Authorities in Kerala have confirmed the existence of Nipah virus, which has so far claimed five lives, including three from the same family. This was after one more person succumbed to the virus early on Monday in Kozhikode district of Kerala.
Lini, 31, staff nurse at the Perambra Taluk Hospital, was under treatment at the intensive care unit of the Institute of Chest Diseases of the Government Medical College Hospital, Kozhikode. She was on duty when one of the earlier deceased had undergone treatment there, reported The Hindu.
Three from a family from Sooppikkada village in Changaroth gram panchayat limits near Perambra, Kozhikode, died due to encephalitis and myocarditis since 5 May. Three others, including Lini, who were in close contact with the deceased passed away, suspectedly due to similar infection.
“We have sent blood and body fluid samples of all suspected cases for confirmation to National Institute of Virology in Pune. So far, we got confirmation that three deaths were because of Nipah,” Kerala’s health secretary Rajeev Sadanandan was quoted by BBC.
However, a report by Manorama website said that As many as 16 people, including a nurse, have died in Kozhikode and Malappuram districts of Kerala within two weeks, triggering panic over the spread of a deadly virus.
Nipah virus (NiV) infection is a newly-emerging zoonosis (a disease which can be transmitted to humans from animals) that causes severe disease in both animals and humans. Nipah virus is also “top of the list” of 10 priority diseases that the WHO has identified as potentials for the next major outbreak.
The natural host of the virus are fruit bats of the Pteropodidae Family, Pteropus genus. Experts say that fallen fruits found under trees such as mangoes, almonds, chikkoo and papaya to be avoided.

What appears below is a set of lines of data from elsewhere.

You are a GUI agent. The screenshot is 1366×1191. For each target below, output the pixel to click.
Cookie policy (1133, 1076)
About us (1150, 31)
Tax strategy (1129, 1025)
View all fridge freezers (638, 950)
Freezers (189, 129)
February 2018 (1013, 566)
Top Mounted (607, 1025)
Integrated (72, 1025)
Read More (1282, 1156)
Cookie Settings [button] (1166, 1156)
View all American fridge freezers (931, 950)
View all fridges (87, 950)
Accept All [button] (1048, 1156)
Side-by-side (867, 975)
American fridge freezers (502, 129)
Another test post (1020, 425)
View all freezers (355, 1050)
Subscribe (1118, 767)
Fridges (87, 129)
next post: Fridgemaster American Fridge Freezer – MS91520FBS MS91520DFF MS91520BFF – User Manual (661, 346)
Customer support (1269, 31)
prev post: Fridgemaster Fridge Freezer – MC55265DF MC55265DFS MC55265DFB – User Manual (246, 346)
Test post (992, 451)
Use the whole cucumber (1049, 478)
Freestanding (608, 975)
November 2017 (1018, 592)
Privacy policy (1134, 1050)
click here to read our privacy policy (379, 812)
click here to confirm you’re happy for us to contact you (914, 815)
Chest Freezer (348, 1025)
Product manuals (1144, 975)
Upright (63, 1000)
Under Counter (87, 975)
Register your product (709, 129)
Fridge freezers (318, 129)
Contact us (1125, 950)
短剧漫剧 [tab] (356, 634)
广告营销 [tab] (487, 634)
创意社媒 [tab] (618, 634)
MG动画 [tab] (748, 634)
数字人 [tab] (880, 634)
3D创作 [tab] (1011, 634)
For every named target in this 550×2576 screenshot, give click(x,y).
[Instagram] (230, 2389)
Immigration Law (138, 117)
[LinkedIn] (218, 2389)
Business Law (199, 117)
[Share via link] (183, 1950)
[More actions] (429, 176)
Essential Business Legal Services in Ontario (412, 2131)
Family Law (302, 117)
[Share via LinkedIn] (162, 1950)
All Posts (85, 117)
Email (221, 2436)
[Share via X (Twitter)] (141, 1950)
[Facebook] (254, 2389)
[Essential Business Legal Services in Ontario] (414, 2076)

The natural hosts of henipaviruses are fruit bats (Pteropus species, also called ‘flying foxes’). For Hendra virus, the outbreaks initially occurred in horses, which are the main intermediate hosts, through the ingestion of food contaminated with the droppings, urine or other excretions of infected fruit bats. However, the bats themselves do not show any clinical signs of illness. Transmission of HeV to man happens through close contact with ill, dying and dead horses – probably via their respiratory secretions and urine. No bats-to-human or human-to-human transmission has been documented so far.
NiV was identified back in 1998 when an outbreak of the virus took place in Malaysia. However, at that time, pigs were the intermediate hosts. This is associated with encephalitis. After five to 14 days of being exposed to the virus, three to 14 days of fever and headache is observed. Drowsiness, disorientation and mental confusion are some of the common symptoms of the disease.